Tube: Angel/Highbury and Islington

Tel: 0207 704 8955

Web: www.john-salt.com

Mains: £29.50 for four courses

Wine: from £15

Children welcome: Yes until 7pm

Disabled access: Yes

Downstairs is a welcoming bar with a healthy selection of libation and a communal eating area, but go for the full dining experience and you are led upstairs, away from the hoi polloi.

As seems the fashion these days, different resident cooks conjure up treats for your table and the chef on our visit was Ben Spalding, who has since moved on to pastures new.

His offerings came in abstemious four or indulgent 12 course servings – the menus for both were laid out like gastronomic tube maps.

We went for four courses, although you actually get eight, and buckled up for the culinary ride, which kicked off with a nibble platter; delicious miso tea, a fantastic short rib ball and crisps with a slightly odd orange mayonnaise dip.

The bread and butter course was mainly notable for the inclusion of some exquisite, Scandinavian double churned stuff that I could have eaten on its own.

I had heard about the chicken on a brick in advance, envisaging a whole roast bird sat steaming on some concrete, but it was in fact a smooth parfait with bitter berries spread on a caramel smothered stone.

Tasty though it was, there wasn’t much of it, although I later realised that you were meant to lick the brick. Curse my good manners.

After the richness of the chicken, the salmon was a welcome hit of freshness. The fish was maple poached – so sweeter than normal –and the mango accompaniment was actually rotten – which took some sugar away.

**Pointing records for text and elements:**

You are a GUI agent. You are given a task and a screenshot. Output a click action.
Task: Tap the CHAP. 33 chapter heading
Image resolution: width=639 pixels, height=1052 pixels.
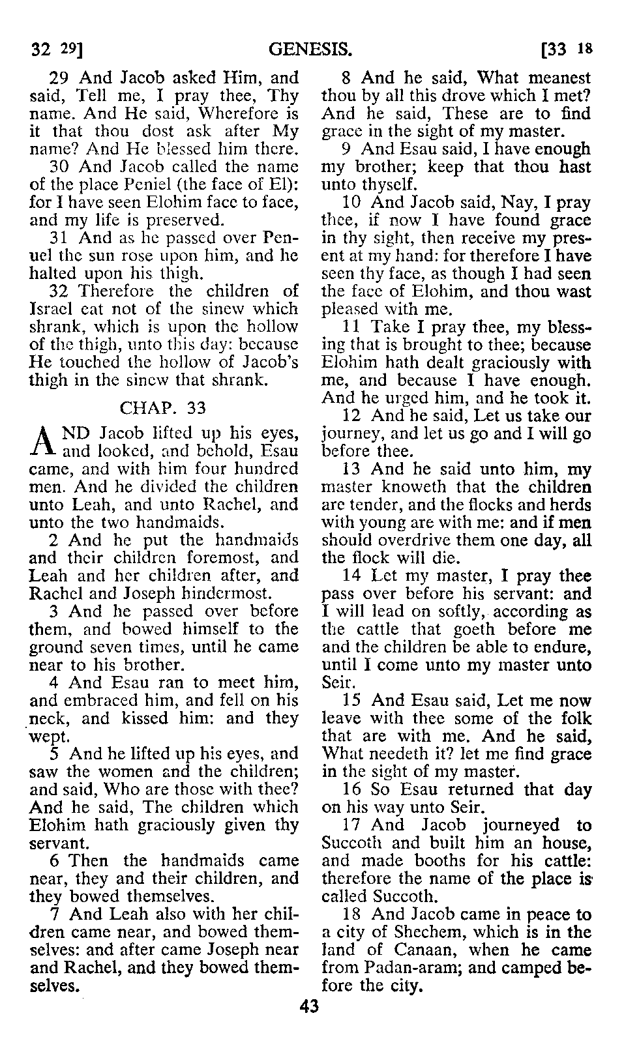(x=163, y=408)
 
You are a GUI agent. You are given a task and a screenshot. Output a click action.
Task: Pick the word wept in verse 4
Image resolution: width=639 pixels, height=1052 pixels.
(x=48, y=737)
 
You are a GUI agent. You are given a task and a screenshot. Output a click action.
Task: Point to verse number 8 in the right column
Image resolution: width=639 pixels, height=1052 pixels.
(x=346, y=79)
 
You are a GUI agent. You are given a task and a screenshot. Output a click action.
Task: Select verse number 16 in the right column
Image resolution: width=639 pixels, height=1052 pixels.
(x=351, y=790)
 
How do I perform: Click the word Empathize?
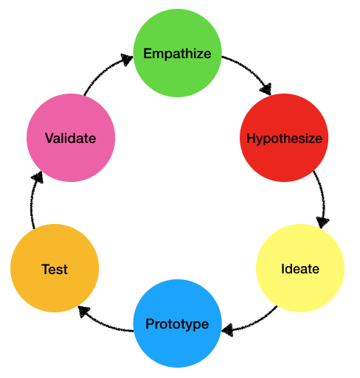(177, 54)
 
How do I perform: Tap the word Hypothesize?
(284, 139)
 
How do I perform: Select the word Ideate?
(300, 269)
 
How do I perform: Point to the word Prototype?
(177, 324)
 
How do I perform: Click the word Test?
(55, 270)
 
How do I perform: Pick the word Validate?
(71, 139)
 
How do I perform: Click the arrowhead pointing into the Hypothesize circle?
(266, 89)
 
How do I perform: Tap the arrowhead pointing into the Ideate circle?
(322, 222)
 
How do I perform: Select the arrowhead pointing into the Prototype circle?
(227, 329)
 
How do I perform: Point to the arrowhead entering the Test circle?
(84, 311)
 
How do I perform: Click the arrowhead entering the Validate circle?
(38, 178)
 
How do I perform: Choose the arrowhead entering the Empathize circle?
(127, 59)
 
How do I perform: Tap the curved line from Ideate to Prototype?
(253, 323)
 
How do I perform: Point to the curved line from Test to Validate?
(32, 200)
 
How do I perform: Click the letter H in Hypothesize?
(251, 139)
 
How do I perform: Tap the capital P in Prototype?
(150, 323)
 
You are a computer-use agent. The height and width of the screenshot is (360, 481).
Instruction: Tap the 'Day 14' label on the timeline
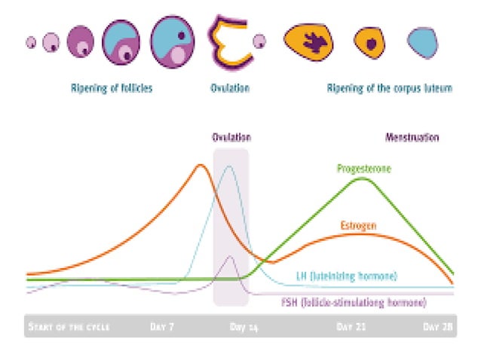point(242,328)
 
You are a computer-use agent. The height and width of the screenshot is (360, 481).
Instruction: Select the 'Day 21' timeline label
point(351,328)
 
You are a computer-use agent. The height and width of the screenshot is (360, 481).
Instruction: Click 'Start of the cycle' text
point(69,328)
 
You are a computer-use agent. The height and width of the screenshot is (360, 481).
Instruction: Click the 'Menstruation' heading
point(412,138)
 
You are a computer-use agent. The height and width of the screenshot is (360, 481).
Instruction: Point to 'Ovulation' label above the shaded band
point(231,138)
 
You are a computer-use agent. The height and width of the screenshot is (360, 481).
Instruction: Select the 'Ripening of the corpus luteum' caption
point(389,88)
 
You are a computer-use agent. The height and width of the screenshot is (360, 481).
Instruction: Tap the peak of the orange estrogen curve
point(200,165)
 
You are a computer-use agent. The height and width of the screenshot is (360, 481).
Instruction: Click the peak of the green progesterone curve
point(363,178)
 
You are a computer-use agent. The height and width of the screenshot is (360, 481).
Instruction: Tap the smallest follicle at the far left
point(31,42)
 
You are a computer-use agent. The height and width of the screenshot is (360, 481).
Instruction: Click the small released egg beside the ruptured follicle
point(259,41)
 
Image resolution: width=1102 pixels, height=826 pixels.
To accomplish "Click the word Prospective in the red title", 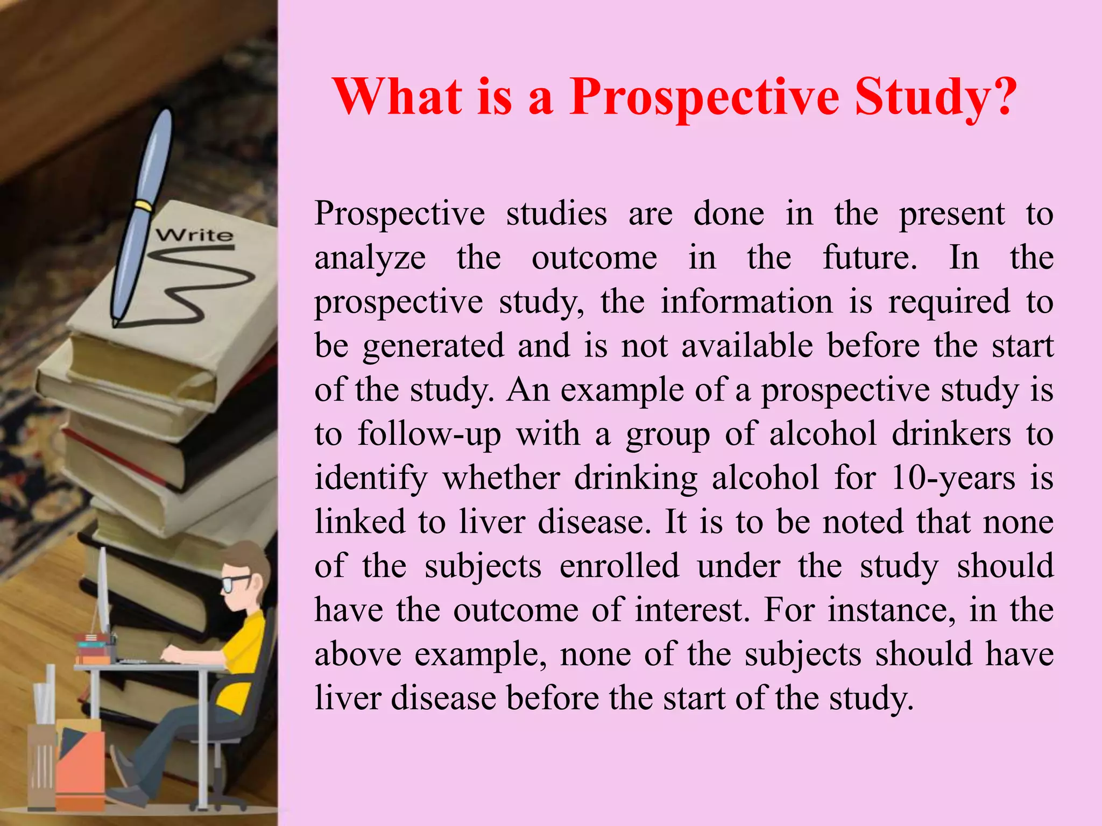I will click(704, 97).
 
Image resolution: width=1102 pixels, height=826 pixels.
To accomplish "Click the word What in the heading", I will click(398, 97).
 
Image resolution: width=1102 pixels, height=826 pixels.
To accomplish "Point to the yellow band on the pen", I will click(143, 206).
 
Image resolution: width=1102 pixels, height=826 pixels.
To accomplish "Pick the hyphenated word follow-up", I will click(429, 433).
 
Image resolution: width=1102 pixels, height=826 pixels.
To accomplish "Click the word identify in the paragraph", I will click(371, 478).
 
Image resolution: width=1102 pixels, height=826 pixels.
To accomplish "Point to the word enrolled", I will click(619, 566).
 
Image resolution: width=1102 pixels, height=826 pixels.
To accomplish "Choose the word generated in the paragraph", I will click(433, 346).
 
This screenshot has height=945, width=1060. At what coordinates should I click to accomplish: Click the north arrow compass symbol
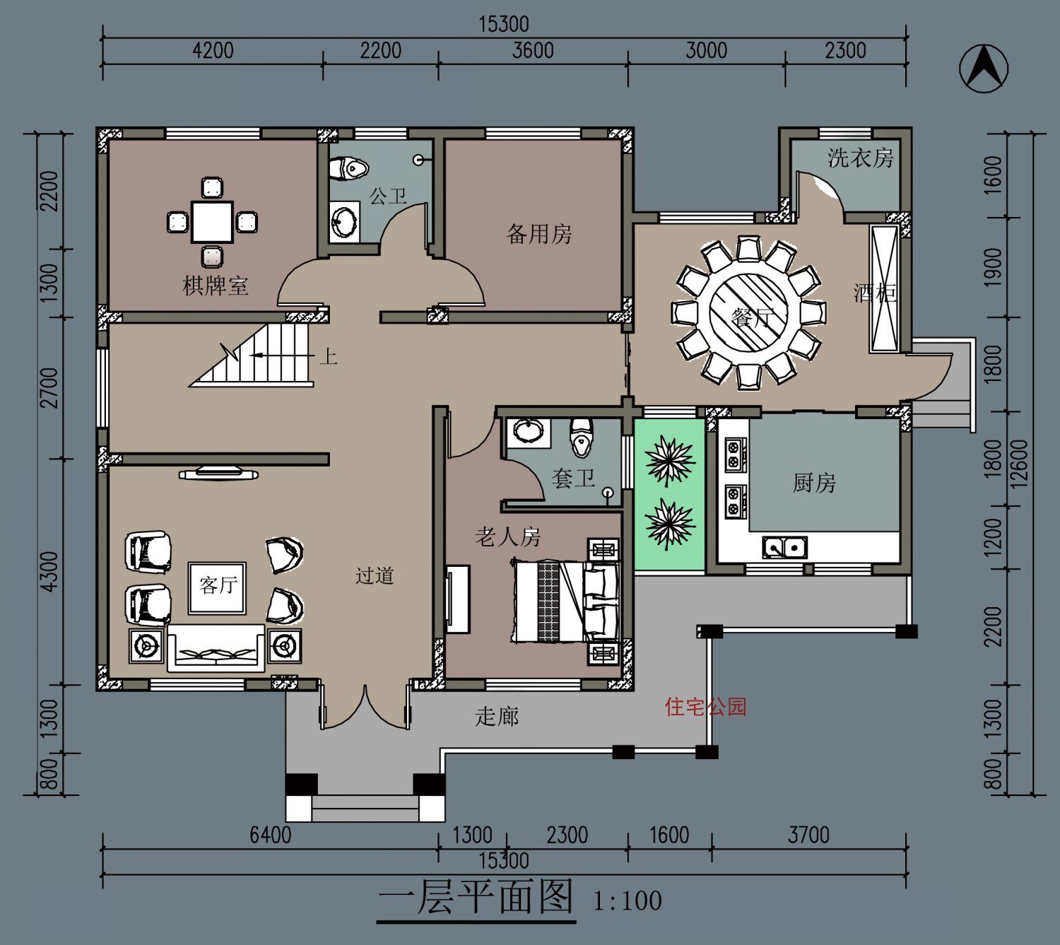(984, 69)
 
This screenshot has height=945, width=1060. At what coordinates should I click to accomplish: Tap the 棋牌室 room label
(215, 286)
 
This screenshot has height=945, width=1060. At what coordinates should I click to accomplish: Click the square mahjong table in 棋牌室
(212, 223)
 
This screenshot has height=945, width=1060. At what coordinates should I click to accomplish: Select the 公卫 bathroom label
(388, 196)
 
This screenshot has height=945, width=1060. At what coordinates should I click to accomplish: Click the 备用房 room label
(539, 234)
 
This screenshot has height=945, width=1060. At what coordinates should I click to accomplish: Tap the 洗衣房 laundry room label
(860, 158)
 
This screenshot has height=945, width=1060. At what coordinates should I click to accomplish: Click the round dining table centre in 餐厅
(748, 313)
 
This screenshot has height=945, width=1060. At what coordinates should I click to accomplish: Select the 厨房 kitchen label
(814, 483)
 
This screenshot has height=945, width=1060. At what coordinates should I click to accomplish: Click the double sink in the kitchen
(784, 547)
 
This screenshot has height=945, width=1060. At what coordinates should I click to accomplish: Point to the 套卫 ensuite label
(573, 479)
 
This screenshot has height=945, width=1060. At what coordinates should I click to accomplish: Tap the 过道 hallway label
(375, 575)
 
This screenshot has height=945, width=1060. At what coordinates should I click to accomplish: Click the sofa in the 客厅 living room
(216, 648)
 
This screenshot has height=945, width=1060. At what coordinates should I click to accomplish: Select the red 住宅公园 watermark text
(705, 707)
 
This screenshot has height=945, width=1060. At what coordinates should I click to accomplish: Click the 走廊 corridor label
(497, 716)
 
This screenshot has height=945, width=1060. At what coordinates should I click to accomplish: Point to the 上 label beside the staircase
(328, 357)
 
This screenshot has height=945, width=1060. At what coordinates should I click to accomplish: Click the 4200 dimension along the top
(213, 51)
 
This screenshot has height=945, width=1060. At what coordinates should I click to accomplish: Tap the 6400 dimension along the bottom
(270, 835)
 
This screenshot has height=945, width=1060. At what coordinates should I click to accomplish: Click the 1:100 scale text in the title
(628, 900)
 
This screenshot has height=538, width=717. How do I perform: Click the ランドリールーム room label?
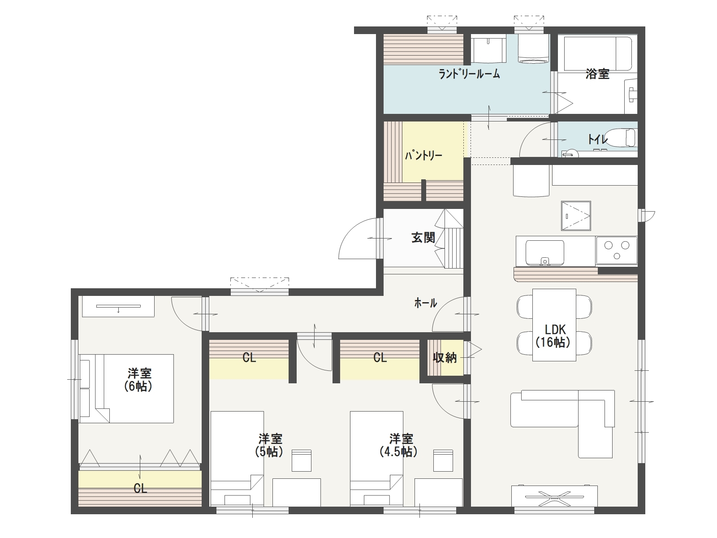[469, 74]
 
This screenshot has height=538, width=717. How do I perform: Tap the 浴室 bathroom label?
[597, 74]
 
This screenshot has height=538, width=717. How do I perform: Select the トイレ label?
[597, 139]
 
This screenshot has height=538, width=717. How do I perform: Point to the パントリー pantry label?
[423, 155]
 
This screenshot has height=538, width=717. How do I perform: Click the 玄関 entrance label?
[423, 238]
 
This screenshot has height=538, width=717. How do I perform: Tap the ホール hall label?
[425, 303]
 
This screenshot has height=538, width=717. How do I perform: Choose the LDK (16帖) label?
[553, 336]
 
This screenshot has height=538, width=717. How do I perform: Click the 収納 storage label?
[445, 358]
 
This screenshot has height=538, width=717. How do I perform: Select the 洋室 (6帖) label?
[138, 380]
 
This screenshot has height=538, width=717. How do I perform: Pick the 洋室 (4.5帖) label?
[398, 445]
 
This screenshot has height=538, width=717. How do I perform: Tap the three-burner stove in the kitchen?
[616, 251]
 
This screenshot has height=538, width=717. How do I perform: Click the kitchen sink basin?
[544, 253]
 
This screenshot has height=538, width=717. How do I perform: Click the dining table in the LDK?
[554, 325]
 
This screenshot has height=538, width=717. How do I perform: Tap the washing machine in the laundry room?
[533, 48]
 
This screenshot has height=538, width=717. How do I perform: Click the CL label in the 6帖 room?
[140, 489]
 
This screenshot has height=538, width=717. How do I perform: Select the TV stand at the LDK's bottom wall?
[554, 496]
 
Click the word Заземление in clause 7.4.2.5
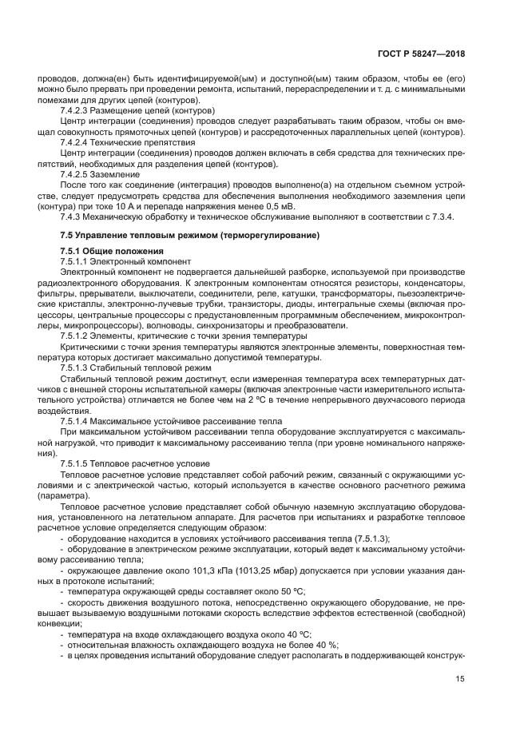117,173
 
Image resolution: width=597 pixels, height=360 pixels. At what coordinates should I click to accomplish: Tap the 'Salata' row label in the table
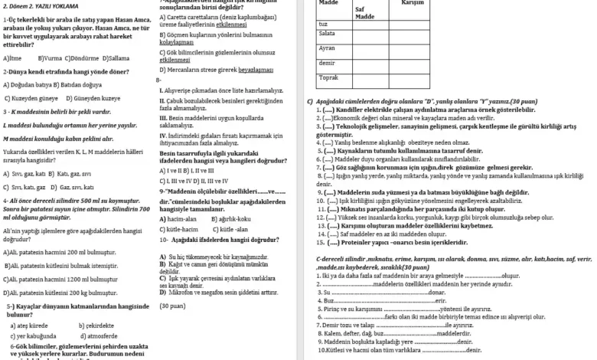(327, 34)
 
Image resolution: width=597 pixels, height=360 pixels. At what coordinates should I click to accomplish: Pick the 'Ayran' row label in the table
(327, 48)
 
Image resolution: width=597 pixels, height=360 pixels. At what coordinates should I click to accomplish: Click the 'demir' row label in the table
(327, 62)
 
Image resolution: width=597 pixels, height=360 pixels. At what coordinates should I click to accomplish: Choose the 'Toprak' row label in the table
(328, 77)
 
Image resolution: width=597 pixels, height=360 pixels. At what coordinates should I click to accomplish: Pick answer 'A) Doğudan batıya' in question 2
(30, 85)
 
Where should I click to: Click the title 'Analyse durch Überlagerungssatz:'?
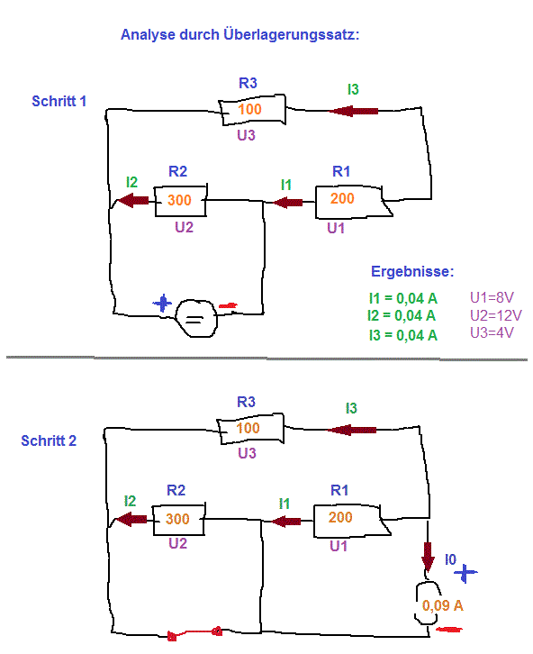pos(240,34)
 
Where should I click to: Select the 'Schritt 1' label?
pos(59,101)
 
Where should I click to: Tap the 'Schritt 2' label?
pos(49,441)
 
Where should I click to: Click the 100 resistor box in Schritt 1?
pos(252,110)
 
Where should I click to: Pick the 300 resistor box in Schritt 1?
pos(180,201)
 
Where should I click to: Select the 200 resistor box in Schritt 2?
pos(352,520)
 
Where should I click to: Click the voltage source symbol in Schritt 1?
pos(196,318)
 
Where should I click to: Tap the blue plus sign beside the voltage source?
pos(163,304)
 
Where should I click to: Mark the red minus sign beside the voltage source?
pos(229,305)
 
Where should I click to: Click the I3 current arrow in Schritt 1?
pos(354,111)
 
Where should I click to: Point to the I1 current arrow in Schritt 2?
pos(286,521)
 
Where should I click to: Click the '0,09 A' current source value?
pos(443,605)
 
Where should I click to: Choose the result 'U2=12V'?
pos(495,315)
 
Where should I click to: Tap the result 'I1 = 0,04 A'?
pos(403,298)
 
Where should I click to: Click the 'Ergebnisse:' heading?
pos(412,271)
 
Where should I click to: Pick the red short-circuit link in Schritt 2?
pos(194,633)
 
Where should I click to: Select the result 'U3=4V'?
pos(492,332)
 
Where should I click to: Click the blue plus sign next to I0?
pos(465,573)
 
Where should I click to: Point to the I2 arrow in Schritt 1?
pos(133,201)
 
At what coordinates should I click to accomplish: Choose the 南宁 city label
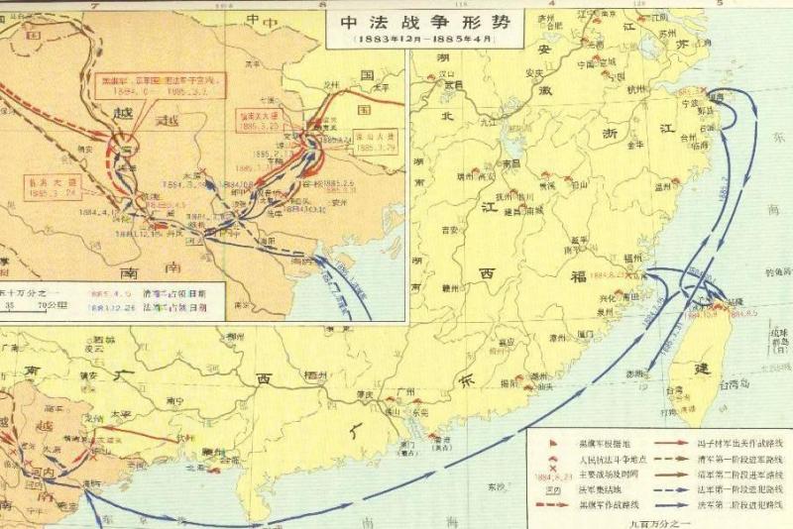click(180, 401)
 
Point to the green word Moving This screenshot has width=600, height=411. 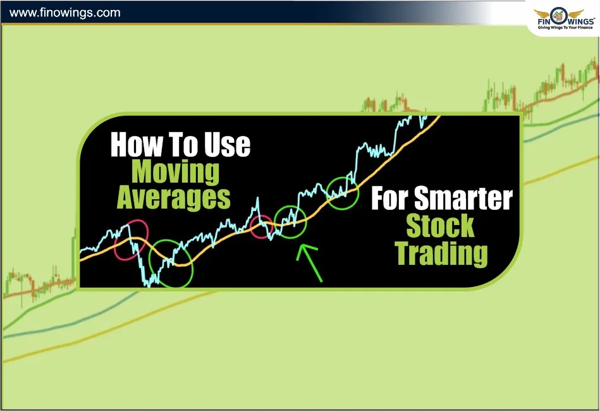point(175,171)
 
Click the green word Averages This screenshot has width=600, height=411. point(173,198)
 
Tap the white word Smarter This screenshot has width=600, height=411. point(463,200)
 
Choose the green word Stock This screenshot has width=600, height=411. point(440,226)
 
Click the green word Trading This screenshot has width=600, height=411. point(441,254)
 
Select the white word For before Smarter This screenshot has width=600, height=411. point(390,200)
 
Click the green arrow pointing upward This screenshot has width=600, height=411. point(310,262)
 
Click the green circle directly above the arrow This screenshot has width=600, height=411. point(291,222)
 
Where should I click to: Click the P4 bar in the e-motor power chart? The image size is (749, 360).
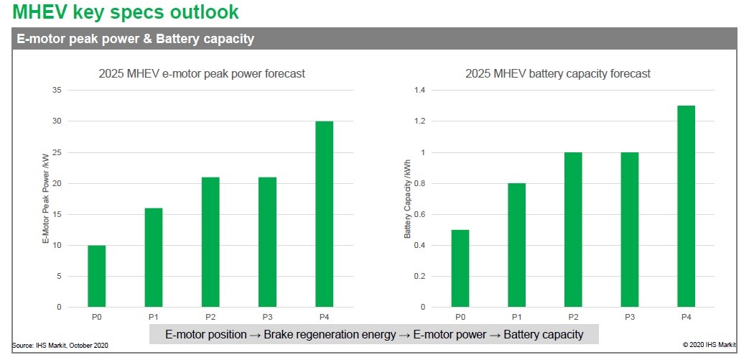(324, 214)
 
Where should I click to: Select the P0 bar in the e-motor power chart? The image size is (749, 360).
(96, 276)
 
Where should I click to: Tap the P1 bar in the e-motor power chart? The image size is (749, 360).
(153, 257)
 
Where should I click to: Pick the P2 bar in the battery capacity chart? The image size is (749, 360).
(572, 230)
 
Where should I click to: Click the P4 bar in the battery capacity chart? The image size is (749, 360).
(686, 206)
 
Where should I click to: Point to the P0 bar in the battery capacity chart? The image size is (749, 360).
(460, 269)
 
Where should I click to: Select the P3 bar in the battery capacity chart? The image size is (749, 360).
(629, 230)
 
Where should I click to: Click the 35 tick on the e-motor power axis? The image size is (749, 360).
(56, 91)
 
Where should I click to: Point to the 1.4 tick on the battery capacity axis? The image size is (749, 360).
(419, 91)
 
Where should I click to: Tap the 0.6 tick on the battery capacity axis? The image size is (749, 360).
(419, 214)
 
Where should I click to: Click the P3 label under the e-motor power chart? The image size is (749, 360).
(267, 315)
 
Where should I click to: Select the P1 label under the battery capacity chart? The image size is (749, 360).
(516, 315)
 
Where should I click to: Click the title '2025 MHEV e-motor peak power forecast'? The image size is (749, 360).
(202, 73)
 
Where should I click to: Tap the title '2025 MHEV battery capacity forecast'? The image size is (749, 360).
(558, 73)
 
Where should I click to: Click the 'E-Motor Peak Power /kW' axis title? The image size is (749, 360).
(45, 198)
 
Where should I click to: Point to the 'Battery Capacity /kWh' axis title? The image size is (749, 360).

**DIRECTION 1:** List every information label given at the top of the restaurant review before the descriptive paragraphs begin.
**DIRECTION 2:** Rename "row label" to "row header" in the part of the records that opens with the line containing "the 'Ayran' row label in the table" and closes with the line containing "pos(59,101)", keeping everything else unchanged. Leave the pictures out of your answer.
The text and the records are unrelated to each other.

**EXPECTED ANSWER 1:** Tube, Tel, Web, Mains, Wine, Children welcome, Disabled access

**EXPECTED ANSWER 2:**
Image resolution: width=597 pixels, height=360 pixels. At what coordinates should I click to accomplish: Pick the 'Ayran' row header in the table
(327, 48)
 
Image resolution: width=597 pixels, height=360 pixels. At what coordinates should I click to accomplish: Click the 'demir' row header in the table
(327, 62)
 
Image resolution: width=597 pixels, height=360 pixels. At what coordinates should I click to accomplish: Choose the 'Toprak' row header in the table
(328, 77)
 
Image resolution: width=597 pixels, height=360 pixels. At what coordinates should I click to accomplish: Pick answer 'A) Doğudan batıya' in question 2
(30, 85)
 
Where should I click to: Click the title 'Analyse durch Überlagerungssatz:'?
pos(240,34)
 
Where should I click to: Select the 'Schritt 1' label?
pos(59,101)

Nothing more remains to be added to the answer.